文 | James
马斯克：谢谢您的线上采访。 我希望明年能有机会能亲自参加，我很喜欢到中国。 中国总是给我惊喜，中国有很多既聪明又勤奋的人，中国充满了正能量，中国人对未来满怀期待。我会让未来成为现实，所以我非常期待再次回来。
主持人：Hello, Elon. Even though you cannot be in Shanghai right now, it’s nice to have you at the 2020 world artificial intelligence conference over video.
马斯克：Thanks for having me. Yes, but it is great to be here again. I look forward to attending in person in the future.
Q：Great. Let’s get started with a couple of questions. First, in terms of Tesla products, we know that Autopilot is one of its most popular features. How does it work in China?
A：Tesla Autopilot does work reasonably well in China. It does not work quite as well in China as it does in the US because still most of our engineering is in the US so that tends to be the local group of optimization. So Autopilot tends to work the best in California because that is where the engineers are. And then once it works in California, we then extend it to the rest of the world.
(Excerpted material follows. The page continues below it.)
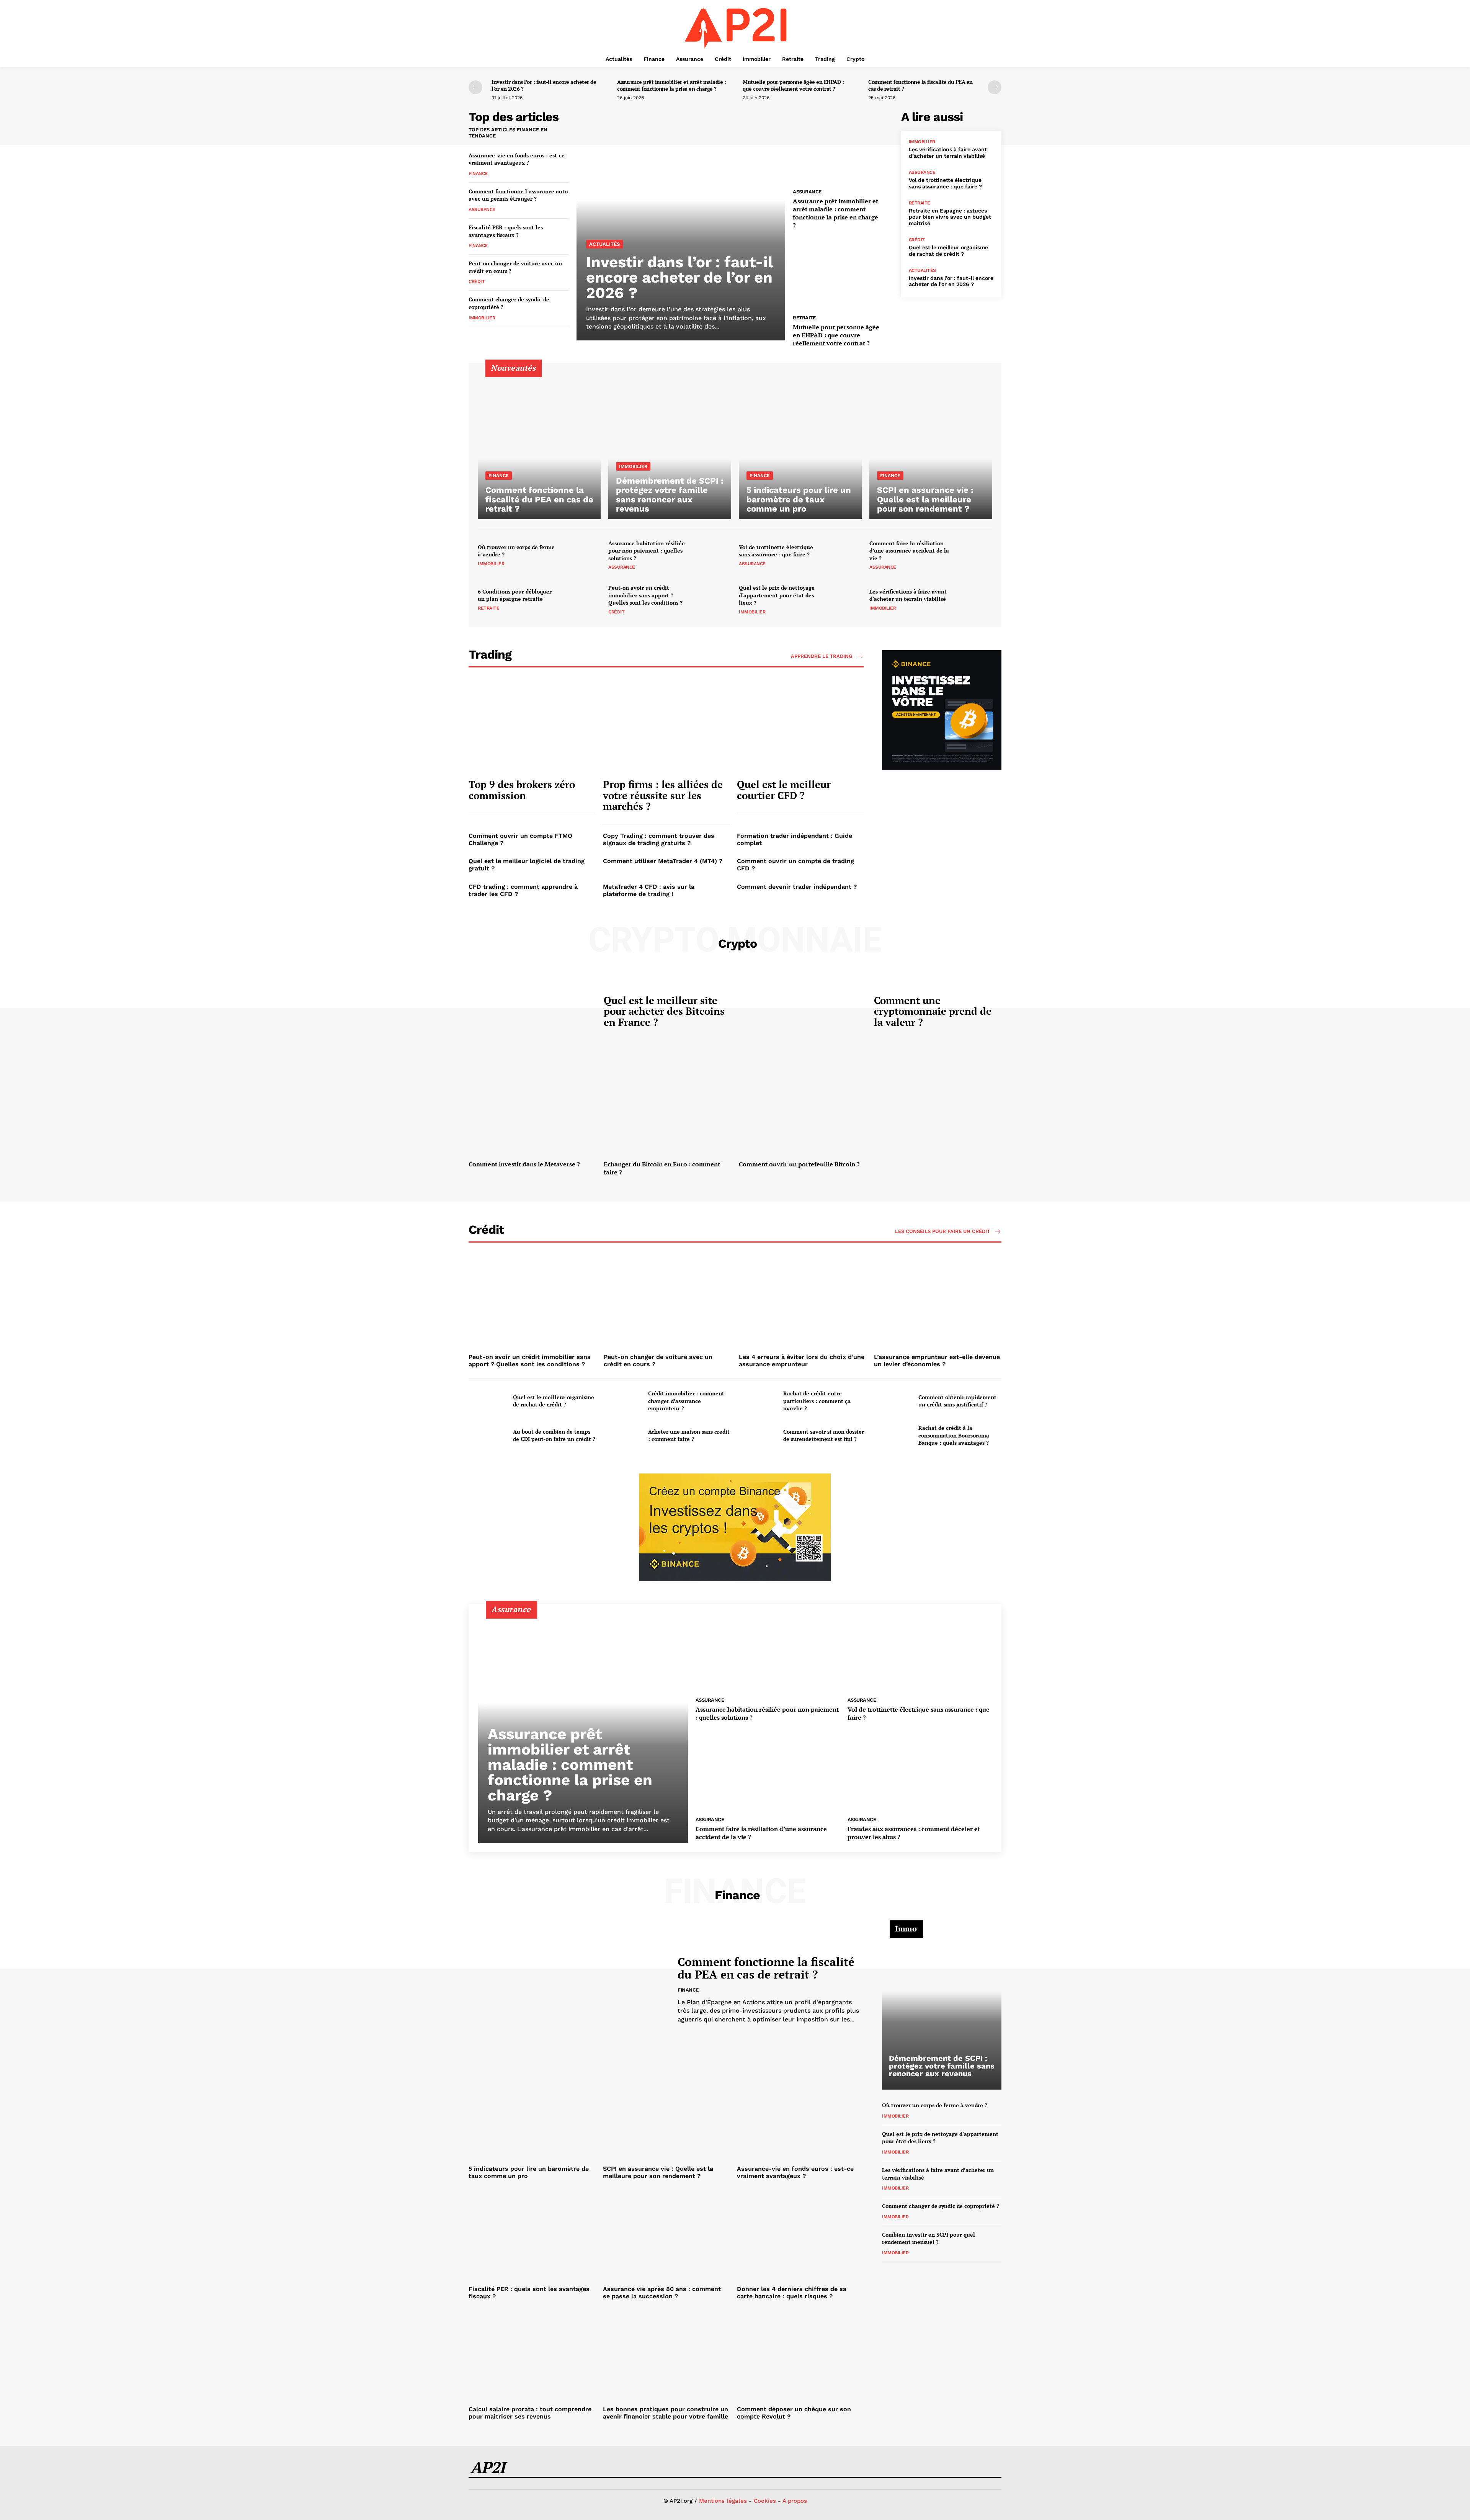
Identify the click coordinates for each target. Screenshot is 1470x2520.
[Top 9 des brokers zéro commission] (532, 727)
But we are building up our engineering team in China. And so if you’re interested in working at Tesla China as an engineer, we would love to have you work there. That will be great.
I really want to emphasize it is a lot that we are going to be doing original engineering in China. It’s not just converting sort of stuff from America to work in China, we will be doing original design and engineering in China. So please do consider Tesla China, if you’re thinking about working somewhere.
Q：Great. How confident are you that level five autonomy will eventually be with us? And when do you think we will reach full level five autonomy?
A：I’m extremely confident that level five or essentially complete autonomy will happen, and I think will happen very quickly.
I think at Tesla, I feel like we are very close to level five autonomy.I think I remain confident that we will have the basic functionality for level five autonomy complete this year. The thing to appreciate for level five autonomy is what level of safety is acceptable for the public streets relative to human safety? And then, so is it enough to be twice as safe as humans? Like I do not think that the regulators will accept equivalent safety to humans.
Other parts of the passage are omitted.